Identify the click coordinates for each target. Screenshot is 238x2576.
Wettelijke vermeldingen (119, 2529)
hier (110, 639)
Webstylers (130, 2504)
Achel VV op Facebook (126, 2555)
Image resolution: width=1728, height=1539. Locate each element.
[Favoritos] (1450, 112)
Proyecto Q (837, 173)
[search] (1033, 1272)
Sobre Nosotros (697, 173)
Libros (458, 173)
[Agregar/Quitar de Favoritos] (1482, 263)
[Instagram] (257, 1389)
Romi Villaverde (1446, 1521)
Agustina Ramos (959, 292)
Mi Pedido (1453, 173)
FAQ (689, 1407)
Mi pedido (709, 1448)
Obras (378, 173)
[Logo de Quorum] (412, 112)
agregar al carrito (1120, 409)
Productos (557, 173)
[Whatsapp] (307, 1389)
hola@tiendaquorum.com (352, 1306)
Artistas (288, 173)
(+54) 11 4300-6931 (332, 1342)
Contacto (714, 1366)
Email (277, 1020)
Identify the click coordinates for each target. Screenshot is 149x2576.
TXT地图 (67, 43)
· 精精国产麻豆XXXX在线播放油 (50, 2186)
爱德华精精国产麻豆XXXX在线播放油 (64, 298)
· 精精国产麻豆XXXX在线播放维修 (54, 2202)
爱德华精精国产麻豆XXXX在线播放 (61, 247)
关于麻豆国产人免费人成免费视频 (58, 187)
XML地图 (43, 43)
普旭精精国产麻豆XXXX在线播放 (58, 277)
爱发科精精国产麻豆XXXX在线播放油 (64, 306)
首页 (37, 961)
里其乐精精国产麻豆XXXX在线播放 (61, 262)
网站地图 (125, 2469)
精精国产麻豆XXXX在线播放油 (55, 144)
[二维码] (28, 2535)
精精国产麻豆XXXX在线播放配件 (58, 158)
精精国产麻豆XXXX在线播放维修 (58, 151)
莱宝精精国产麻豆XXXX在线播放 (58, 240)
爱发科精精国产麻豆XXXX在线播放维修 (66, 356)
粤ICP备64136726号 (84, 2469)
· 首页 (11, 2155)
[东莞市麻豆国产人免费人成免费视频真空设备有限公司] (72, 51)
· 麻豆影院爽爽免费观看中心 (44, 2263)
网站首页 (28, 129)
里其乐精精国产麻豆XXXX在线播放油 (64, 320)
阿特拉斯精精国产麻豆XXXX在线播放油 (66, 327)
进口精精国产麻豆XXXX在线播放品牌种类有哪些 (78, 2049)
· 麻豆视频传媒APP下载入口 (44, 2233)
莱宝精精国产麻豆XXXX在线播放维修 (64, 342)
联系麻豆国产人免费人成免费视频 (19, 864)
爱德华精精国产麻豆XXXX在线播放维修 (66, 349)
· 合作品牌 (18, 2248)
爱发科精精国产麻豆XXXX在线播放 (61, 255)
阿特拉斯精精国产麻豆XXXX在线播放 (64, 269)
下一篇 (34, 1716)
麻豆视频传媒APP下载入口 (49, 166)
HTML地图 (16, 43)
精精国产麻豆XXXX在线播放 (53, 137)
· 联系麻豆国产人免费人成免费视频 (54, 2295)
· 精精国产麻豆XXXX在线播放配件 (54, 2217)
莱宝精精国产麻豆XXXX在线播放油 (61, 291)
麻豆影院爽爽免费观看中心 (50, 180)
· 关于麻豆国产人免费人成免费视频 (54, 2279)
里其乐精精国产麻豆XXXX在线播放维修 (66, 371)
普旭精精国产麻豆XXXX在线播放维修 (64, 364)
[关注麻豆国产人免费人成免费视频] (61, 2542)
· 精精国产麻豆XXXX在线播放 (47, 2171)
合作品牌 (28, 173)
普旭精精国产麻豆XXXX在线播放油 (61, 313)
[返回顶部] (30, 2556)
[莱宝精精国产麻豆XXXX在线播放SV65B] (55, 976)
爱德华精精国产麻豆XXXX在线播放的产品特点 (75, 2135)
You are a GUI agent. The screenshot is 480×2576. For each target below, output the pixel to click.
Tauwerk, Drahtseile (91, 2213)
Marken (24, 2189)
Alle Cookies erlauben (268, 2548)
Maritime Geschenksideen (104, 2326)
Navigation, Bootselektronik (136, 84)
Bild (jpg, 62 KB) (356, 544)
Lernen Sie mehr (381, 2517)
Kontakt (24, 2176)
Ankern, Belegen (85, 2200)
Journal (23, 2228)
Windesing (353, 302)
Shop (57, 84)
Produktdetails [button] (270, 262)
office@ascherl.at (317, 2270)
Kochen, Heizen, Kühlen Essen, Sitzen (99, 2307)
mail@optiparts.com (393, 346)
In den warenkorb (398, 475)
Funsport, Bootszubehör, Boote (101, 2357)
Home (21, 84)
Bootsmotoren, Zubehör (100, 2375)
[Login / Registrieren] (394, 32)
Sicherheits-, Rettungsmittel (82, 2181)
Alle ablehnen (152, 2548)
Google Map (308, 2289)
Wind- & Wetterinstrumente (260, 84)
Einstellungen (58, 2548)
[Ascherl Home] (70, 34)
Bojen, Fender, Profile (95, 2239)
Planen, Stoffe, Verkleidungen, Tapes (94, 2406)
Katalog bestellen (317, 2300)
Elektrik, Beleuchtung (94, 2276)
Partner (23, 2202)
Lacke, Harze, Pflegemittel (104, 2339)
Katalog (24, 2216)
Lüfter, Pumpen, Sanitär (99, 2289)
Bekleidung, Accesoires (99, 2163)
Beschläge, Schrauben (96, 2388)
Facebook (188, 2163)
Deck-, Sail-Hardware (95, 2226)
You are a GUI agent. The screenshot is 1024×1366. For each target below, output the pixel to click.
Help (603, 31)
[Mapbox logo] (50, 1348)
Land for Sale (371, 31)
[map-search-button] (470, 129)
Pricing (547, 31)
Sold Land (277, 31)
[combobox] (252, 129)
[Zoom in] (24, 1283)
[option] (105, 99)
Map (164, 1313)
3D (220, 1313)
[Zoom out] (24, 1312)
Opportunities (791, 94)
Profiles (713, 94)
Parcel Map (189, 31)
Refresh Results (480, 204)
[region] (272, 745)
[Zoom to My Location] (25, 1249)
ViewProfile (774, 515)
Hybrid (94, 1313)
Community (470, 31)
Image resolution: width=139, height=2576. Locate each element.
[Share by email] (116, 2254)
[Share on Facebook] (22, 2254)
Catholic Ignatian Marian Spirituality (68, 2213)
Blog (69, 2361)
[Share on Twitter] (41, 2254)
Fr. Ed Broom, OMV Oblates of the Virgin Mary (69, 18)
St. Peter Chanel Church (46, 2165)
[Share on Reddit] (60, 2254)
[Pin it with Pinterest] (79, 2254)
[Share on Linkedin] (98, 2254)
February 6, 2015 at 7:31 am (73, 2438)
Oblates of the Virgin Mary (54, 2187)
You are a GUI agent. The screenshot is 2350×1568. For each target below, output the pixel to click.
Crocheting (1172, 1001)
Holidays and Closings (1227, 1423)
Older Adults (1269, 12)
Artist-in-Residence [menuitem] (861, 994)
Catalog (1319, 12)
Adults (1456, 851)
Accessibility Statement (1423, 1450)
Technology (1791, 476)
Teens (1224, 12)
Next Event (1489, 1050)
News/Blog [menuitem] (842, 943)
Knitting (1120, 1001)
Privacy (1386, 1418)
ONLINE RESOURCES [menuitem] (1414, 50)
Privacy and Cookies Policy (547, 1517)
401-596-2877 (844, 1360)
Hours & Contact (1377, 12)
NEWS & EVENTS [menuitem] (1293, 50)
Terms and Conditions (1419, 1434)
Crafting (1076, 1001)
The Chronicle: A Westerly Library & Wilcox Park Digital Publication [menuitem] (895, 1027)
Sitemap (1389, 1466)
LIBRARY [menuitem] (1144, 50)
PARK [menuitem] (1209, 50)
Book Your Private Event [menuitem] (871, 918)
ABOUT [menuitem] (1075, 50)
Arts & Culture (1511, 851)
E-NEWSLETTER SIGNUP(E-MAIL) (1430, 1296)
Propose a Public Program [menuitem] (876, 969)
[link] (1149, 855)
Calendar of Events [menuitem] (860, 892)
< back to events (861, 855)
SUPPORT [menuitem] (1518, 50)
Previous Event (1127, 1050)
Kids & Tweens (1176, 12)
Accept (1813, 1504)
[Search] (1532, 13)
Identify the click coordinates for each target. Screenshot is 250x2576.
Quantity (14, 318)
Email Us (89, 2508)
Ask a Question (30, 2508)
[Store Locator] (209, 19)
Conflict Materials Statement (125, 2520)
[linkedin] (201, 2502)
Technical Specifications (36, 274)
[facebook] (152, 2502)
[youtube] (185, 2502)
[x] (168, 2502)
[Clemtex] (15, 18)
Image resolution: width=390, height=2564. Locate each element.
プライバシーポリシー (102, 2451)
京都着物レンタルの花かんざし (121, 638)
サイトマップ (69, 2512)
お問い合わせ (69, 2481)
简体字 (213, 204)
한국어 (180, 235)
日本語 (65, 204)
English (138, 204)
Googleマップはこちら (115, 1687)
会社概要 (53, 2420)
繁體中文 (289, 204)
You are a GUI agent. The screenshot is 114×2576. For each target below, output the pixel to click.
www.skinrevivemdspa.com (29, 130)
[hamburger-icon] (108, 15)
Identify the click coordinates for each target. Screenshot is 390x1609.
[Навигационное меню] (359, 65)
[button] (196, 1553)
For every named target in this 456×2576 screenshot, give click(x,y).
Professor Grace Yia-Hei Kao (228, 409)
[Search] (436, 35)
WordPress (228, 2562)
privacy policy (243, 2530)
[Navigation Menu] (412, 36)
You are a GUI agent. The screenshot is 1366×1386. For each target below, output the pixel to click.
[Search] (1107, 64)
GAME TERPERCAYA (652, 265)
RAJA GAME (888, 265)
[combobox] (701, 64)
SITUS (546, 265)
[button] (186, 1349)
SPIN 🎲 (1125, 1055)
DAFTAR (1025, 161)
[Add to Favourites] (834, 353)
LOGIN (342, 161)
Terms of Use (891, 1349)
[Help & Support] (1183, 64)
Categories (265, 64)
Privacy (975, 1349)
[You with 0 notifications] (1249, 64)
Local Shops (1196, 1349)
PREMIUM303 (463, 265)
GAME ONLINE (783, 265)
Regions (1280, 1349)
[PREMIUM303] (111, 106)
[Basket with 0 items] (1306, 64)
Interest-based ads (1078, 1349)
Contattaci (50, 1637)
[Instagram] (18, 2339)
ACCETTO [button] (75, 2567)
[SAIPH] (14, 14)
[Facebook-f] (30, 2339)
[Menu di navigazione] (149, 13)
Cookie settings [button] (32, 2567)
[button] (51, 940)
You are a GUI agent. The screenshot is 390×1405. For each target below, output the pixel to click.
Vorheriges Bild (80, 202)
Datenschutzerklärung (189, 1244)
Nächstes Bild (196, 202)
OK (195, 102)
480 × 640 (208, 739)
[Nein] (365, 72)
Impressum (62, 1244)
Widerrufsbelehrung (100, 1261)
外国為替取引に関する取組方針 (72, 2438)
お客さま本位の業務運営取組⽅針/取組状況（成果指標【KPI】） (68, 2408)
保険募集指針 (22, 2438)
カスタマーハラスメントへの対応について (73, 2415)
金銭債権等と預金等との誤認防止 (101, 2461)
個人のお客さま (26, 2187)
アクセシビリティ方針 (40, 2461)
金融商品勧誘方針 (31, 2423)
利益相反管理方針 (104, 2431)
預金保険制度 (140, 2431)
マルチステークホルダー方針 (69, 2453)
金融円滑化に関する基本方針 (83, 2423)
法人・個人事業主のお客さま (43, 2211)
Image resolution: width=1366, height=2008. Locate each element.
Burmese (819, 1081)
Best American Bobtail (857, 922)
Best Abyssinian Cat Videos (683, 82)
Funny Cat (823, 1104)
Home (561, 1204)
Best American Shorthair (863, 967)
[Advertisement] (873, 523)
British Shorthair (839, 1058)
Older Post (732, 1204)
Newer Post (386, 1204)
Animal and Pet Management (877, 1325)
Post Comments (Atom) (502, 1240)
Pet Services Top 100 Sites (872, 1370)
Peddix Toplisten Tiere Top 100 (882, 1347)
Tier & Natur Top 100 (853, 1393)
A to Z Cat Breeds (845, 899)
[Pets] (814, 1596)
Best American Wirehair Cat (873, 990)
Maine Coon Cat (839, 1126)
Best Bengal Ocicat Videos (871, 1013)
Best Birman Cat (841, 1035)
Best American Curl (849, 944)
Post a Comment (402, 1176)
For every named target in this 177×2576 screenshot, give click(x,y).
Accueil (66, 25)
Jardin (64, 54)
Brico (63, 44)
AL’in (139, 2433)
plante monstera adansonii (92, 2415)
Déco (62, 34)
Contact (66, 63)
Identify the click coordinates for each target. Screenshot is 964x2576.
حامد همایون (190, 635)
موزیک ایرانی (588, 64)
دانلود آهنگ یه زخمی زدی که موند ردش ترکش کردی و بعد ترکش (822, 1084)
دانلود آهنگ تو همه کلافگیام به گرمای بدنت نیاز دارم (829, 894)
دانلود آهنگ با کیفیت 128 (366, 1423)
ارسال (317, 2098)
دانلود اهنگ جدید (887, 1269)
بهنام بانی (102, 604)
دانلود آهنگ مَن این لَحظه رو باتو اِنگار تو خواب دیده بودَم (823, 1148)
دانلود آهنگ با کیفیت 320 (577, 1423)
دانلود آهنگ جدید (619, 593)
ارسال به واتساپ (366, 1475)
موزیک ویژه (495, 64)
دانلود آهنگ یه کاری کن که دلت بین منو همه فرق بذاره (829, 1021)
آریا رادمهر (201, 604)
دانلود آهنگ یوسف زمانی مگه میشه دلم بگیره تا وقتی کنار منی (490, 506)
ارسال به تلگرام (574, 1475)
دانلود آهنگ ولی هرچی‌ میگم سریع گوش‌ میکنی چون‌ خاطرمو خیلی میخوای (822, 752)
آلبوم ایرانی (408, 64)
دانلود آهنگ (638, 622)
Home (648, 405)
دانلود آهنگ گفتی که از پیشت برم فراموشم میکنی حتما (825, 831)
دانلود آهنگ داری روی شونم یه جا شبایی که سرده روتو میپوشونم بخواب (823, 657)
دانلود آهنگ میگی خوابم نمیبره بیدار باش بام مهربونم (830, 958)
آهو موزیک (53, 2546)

**WORK INSTRUCTIONS:**
Go through the records from the first line and copy each one exactly, ending after the line that contains "[Whatsapp] (307, 1389)". Give nothing else.

**RESULT OF THE TASK:**
Identify the click coordinates for each target. Screenshot is 238x2576.
Wettelijke vermeldingen (119, 2529)
hier (110, 639)
Webstylers (130, 2504)
Achel VV op Facebook (126, 2555)
Image resolution: width=1728, height=1539. Locate each element.
[Favoritos] (1450, 112)
Proyecto Q (837, 173)
[search] (1033, 1272)
Sobre Nosotros (697, 173)
Libros (458, 173)
[Agregar/Quitar de Favoritos] (1482, 263)
[Instagram] (257, 1389)
Romi Villaverde (1446, 1521)
Agustina Ramos (959, 292)
Mi Pedido (1453, 173)
FAQ (689, 1407)
Mi pedido (709, 1448)
Obras (378, 173)
[Logo de Quorum] (412, 112)
agregar al carrito (1120, 409)
Productos (557, 173)
[Whatsapp] (307, 1389)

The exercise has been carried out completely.